▶ **Source material**:
^^^^
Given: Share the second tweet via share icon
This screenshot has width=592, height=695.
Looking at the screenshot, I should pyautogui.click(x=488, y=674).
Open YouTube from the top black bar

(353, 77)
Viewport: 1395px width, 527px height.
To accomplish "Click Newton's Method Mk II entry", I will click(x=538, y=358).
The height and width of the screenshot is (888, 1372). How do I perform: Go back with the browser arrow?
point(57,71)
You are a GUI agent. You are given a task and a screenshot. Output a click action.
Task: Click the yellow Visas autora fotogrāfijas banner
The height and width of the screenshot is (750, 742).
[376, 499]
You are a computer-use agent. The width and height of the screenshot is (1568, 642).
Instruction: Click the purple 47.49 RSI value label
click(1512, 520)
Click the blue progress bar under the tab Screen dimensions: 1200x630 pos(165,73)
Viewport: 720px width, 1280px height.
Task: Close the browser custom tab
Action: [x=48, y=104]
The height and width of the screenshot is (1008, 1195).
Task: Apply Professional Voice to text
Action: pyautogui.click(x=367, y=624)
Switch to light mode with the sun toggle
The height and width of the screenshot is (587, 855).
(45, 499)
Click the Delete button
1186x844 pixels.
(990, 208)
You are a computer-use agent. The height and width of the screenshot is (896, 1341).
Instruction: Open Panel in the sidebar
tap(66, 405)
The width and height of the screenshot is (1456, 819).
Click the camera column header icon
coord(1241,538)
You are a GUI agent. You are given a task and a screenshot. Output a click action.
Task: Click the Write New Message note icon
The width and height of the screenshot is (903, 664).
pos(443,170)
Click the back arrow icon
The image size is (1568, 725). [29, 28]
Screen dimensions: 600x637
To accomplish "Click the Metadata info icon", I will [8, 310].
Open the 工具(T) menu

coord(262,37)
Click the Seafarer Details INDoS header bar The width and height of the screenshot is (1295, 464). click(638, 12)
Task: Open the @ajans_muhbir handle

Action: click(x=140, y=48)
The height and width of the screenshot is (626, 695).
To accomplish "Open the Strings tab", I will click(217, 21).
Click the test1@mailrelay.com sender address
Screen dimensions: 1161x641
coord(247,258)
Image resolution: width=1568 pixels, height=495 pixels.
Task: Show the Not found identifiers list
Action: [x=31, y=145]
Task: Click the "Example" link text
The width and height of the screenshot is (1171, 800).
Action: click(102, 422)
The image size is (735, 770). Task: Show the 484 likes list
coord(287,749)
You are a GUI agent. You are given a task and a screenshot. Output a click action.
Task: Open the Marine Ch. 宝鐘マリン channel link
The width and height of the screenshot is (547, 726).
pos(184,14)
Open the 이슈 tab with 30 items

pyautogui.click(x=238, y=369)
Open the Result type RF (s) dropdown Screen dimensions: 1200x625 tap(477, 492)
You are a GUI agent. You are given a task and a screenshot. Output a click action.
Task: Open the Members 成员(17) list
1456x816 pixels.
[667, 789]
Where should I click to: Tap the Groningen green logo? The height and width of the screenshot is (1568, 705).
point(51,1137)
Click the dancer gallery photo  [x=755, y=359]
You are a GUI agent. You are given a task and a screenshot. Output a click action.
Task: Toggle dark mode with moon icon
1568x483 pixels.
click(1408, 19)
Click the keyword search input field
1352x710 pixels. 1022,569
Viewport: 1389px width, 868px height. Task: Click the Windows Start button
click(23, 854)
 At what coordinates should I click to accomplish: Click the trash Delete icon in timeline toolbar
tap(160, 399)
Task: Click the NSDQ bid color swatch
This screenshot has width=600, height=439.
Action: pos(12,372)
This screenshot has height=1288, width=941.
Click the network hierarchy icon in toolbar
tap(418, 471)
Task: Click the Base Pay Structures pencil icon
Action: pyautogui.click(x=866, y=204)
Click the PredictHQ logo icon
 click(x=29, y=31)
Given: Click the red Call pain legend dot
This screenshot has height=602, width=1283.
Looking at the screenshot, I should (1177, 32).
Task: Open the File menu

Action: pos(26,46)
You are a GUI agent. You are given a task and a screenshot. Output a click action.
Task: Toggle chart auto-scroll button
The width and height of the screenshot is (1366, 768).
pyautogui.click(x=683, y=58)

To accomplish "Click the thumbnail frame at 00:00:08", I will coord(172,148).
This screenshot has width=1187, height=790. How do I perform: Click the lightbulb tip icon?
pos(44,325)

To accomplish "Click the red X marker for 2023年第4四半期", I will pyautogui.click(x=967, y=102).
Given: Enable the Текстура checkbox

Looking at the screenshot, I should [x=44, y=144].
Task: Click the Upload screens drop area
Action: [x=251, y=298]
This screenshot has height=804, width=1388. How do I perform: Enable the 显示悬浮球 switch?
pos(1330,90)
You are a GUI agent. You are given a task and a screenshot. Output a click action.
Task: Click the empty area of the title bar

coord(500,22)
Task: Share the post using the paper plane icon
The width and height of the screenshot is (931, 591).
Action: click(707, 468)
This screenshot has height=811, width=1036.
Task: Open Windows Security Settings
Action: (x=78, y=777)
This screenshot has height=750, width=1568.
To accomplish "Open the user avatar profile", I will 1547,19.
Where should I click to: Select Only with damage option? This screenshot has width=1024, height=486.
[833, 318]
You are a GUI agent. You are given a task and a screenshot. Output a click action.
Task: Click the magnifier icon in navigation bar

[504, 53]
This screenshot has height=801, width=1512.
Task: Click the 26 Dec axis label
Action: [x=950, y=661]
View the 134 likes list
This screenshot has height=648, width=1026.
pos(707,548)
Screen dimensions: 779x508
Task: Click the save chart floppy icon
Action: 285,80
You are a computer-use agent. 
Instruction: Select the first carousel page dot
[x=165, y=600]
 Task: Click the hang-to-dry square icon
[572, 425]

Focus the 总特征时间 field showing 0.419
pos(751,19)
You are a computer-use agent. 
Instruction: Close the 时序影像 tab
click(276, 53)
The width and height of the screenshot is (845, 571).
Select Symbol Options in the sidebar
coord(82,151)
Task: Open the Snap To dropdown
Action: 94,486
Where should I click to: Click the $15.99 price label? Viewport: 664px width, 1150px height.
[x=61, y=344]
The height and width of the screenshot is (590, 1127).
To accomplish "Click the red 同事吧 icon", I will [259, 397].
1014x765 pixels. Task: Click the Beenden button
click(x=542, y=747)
^^^^
▶ **What you need to do**: The data is to be given again in full, with every line exact.

▶ **Response to this task**:
Given: Share the second tweet via share icon
This screenshot has width=592, height=695.
Looking at the screenshot, I should pyautogui.click(x=488, y=674).
Open YouTube from the top black bar

(353, 77)
Viewport: 1395px width, 527px height.
To accomplish "Click Newton's Method Mk II entry", I will click(x=538, y=358).
The height and width of the screenshot is (888, 1372). How do I perform: Go back with the browser arrow?
point(57,71)
You are a GUI agent. You are given a task and a screenshot. Output a click action.
Task: Click the yellow Visas autora fotogrāfijas banner
The height and width of the screenshot is (750, 742).
[376, 499]
You are a computer-use agent. The width and height of the screenshot is (1568, 642).
Instruction: Click the purple 47.49 RSI value label
click(1512, 520)
Click the blue progress bar under the tab Screen dimensions: 1200x630 pos(165,73)
Viewport: 720px width, 1280px height.
Task: Close the browser custom tab
Action: [x=48, y=104]
The height and width of the screenshot is (1008, 1195).
Task: Apply Professional Voice to text
Action: pyautogui.click(x=367, y=624)
Switch to light mode with the sun toggle
The height and width of the screenshot is (587, 855).
(45, 499)
Click the Delete button
1186x844 pixels.
(990, 208)
You are a computer-use agent. The height and width of the screenshot is (896, 1341).
Instruction: Open Panel in the sidebar
tap(66, 405)
The width and height of the screenshot is (1456, 819).
Click the camera column header icon
coord(1241,538)
You are a GUI agent. You are given a task and a screenshot. Output a click action.
Task: Click the Write New Message note icon
The width and height of the screenshot is (903, 664).
pos(443,170)
Click the back arrow icon
The image size is (1568, 725). [29, 28]
Screen dimensions: 600x637
To accomplish "Click the Metadata info icon", I will [8, 310].
Open the 工具(T) menu

coord(262,37)
Click the Seafarer Details INDoS header bar The width and height of the screenshot is (1295, 464). click(638, 12)
Task: Open the @ajans_muhbir handle

Action: click(x=140, y=48)
The height and width of the screenshot is (626, 695).
To accomplish "Open the Strings tab", I will click(217, 21).
Click the test1@mailrelay.com sender address
Screen dimensions: 1161x641
coord(247,258)
Image resolution: width=1568 pixels, height=495 pixels.
Task: Show the Not found identifiers list
Action: [x=31, y=145]
Task: Click the "Example" link text
The width and height of the screenshot is (1171, 800).
Action: click(102, 422)
The image size is (735, 770). Task: Show the 484 likes list
coord(287,749)
You are a GUI agent. You are given a task and a screenshot. Output a click action.
Task: Open the Marine Ch. 宝鐘マリン channel link
The width and height of the screenshot is (547, 726).
pos(184,14)
Open the 이슈 tab with 30 items

pyautogui.click(x=238, y=369)
Open the Result type RF (s) dropdown Screen dimensions: 1200x625 tap(477, 492)
You are a GUI agent. You are given a task and a screenshot. Output a click action.
Task: Open the Members 成员(17) list
1456x816 pixels.
[667, 789]
Where should I click to: Tap the Groningen green logo? The height and width of the screenshot is (1568, 705).
point(51,1137)
Click the dancer gallery photo  [x=755, y=359]
You are a GUI agent. You are given a task and a screenshot. Output a click action.
Task: Toggle dark mode with moon icon
1568x483 pixels.
click(1408, 19)
Click the keyword search input field
1352x710 pixels. 1022,569
Viewport: 1389px width, 868px height. Task: Click the Windows Start button
click(23, 854)
 At what coordinates should I click to accomplish: Click the trash Delete icon in timeline toolbar
tap(160, 399)
Task: Click the NSDQ bid color swatch
This screenshot has width=600, height=439.
Action: pos(12,372)
This screenshot has height=1288, width=941.
Click the network hierarchy icon in toolbar
tap(418, 471)
Task: Click the Base Pay Structures pencil icon
Action: pyautogui.click(x=866, y=204)
Click the PredictHQ logo icon
 click(x=29, y=31)
Given: Click the red Call pain legend dot
This screenshot has height=602, width=1283.
Looking at the screenshot, I should (1177, 32).
Task: Open the File menu

Action: pos(26,46)
You are a GUI agent. You are given a task and a screenshot. Output a click action.
Task: Toggle chart auto-scroll button
The width and height of the screenshot is (1366, 768).
pyautogui.click(x=683, y=58)

To accomplish "Click the thumbnail frame at 00:00:08", I will coord(172,148).
This screenshot has width=1187, height=790. How do I perform: Click the lightbulb tip icon?
pos(44,325)

To accomplish "Click the red X marker for 2023年第4四半期", I will pyautogui.click(x=967, y=102).
Given: Enable the Текстура checkbox

Looking at the screenshot, I should [x=44, y=144].
Task: Click the Upload screens drop area
Action: [x=251, y=298]
This screenshot has height=804, width=1388. How do I perform: Enable the 显示悬浮球 switch?
pos(1330,90)
You are a GUI agent. You are given a task and a screenshot. Output a click action.
Task: Click the empty area of the title bar

coord(500,22)
Task: Share the post using the paper plane icon
The width and height of the screenshot is (931, 591).
Action: click(707, 468)
This screenshot has height=811, width=1036.
Task: Open Windows Security Settings
Action: (x=78, y=777)
This screenshot has height=750, width=1568.
To accomplish "Open the user avatar profile", I will 1547,19.
Where should I click to: Select Only with damage option? This screenshot has width=1024, height=486.
[833, 318]
You are a GUI agent. You are given a task and a screenshot. Output a click action.
Task: Click the magnifier icon in navigation bar

[504, 53]
This screenshot has height=801, width=1512.
Task: Click the 26 Dec axis label
Action: [x=950, y=661]
View the 134 likes list
This screenshot has height=648, width=1026.
pos(707,548)
Screen dimensions: 779x508
Task: Click the save chart floppy icon
Action: 285,80
You are a computer-use agent. 
Instruction: Select the first carousel page dot
[x=165, y=600]
 Task: Click the hang-to-dry square icon
[572, 425]

Focus the 总特征时间 field showing 0.419
pos(751,19)
You are a computer-use agent. 
Instruction: Close the 时序影像 tab
click(276, 53)
The width and height of the screenshot is (845, 571).
Select Symbol Options in the sidebar
coord(82,151)
Task: Open the Snap To dropdown
Action: 94,486
Where should I click to: Click the $15.99 price label? Viewport: 664px width, 1150px height.
[x=61, y=344]
The height and width of the screenshot is (590, 1127).
To accomplish "Click the red 同事吧 icon", I will [259, 397].
1014x765 pixels. Task: Click the Beenden button
click(x=542, y=747)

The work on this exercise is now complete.